En la actualidad está reconocido ampliamente que nuestras primeras colonias intestinales son elementos básicos fundamentales para el futuro de todo nuestro cuerpo. En este sentido los estudios existentes demuestran sobre todo la importancia, para el sistema inmunitario, de nuestras primeras semanas de vida, en las que recolectamos bacterias. Tan solo tres semanas después de nacer, y según los metabolitos de nuestras bacterias intestinales, se puede predecir si presentamos un riesgo mayor de alergias, asma o neurodermitis. ¿Cómo es posible que, tan pronto, acumulemos bacterias que nos resultan más perjudiciales que beneficiosas?
Más de un tercio de los niños en naciones industrializadas occidentales vienen al mundo por cesárea. Nada de apretujones en el canal de alumbramiento, nada de desagradables efectos secundarios como «desgarro perineal» o la «placenta»: todo es como más refinado. Los niños que vienen al mundo por cesárea entran, sobre todo en sus primeros momentos de vida, en contacto con la piel de otras personas. De algún modo tienen que obtener su flora intestinal de otro sitio, ya que no es seguro que la obtengan de los gérmenes específicos de la madre. También puede haber un poco del pulgar derecho de la enfermera Susi, un poco del dependiente de la floristería que le ha estrujado el ramo en la mano a papá o incluso un poquito del perro del abuelo. De repente, hay factores que pueden cobrar importancia, como la escasa motivación del personal de limpieza del hospital por su remuneración insuficiente. ¿Habrán limpiado los teléfonos, las mesitas auxiliares y los accesorios de baño con amor o simplemente habrán pasado una bayeta sin ganas?

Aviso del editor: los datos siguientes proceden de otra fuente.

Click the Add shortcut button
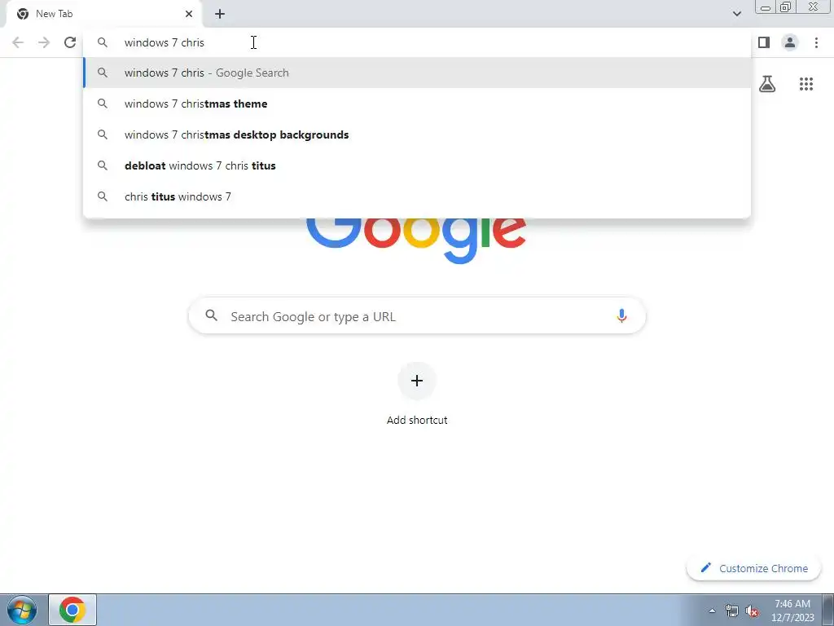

La flora de nuestra piel no está regulada tan estrictamente como la campiña del canal de nacimiento y, sobre todo, presenta una mayor exposición al mundo exterior. Todo lo que se acumula ahí fuera podría acabar asentándose en el intestino del bebé: patógenos, pero también personajes menos llamativos que entrenan al joven sistema inmunitario con métodos extraños. Los niños nacidos por cesárea tardan meses o más en tener bacterias intestinales normales. Tres cuartas partes de los recién nacidos que capturan los gérmenes típicos de hospital son niños nacidos por cesárea. Además, presentan mayor riesgo de desarrollar alergias o asma. Según un estudio americano, la ingestión de determinados lactobacilos puede reducir nuevamente el riesgo de alergias en estos niños. Sin embargo, no es así en los recién nacidos alumbrados de forma natural; dicho de otro modo, durante el parto ya son sometidos al filtro mágico de los probióticos.
A partir del séptimo año de vida apenas se aprecian diferencias entre la flora intestinal de los niños nacidos por parto natural y la de los nacidos por cesárea. Ya han pasado las primeras fases en las que el sistema inmunitario y el metabolismo recibían influencias. No solo un parto por cesárea puede generar composiciones iniciales inadecuadas en el intestino, sino que también pueden tener parte de culpa por una mala alimentación, la administración innecesaria de antibióticos, un exceso de limpieza o demasiados encuentros con gérmenes malos. Aunque no deberíamos permitir que eso nos enloquezca. Nosotros los humanos somos seres vivos tan grandes que no podemos controlar todos los pequeños organismos microbianos.